Newton’s further writings make it quite clear he meant his first law to refer to all bodies, not just theoretical force-free ones, says George Smith, a philosopher at Tufts University and an expert in Newton’s writings. “The whole point of the first law is to infer the existence of the force,” Smith says. At the time Newton was writing, he says, it was not at all taken for granted that objects required a force to move them about; there were all sorts of old theories about objects having their own animating power. Aristotle, for example, thought that heavenly bodies were made of a theoretical form of matter called aether and naturally moved in circles. Newton was rejecting all of these older ideas in his writing, Smith says, and pointing out that there is no such thing as an object upon which no forces are acting.
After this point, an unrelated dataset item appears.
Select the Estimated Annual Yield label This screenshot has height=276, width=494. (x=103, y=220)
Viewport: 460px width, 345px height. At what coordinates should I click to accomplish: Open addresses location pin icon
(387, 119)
The confusion over what Newton meant likely persisted because of a Latin-to-English translation made by Andrew Motte in 1729, after Newton’s death, that used the word “unless” instead of “except insofar.” This was a subtle difference that nonetheless made it seem like Newton was talking about force-free bodies instead of explaining why all bodies react to forces, Hoek says. After this, people “probably, for the most part, did not go back to the original Latin,” he says.*

The new explanation is more complete, says Ramón Barthelemy, a physics education researcher at the University of Utah. The words scientists use to convey their ideas can have a big impact on understanding, he says, especially for students. “I think it’s really fun that people are still out there talking about this,” Barthelemy says. “It shows that there is still discussion.... Any time we can provide more opportunities for students to engage and see a different interpretation, that’s an exciting way to get people involved in physics.”

*Editor’s Note (9/11/23): This sentence was edited after posting to better reflect Daniel Hoek’s comment about the English translation of Isaac Newton’s first law of motion.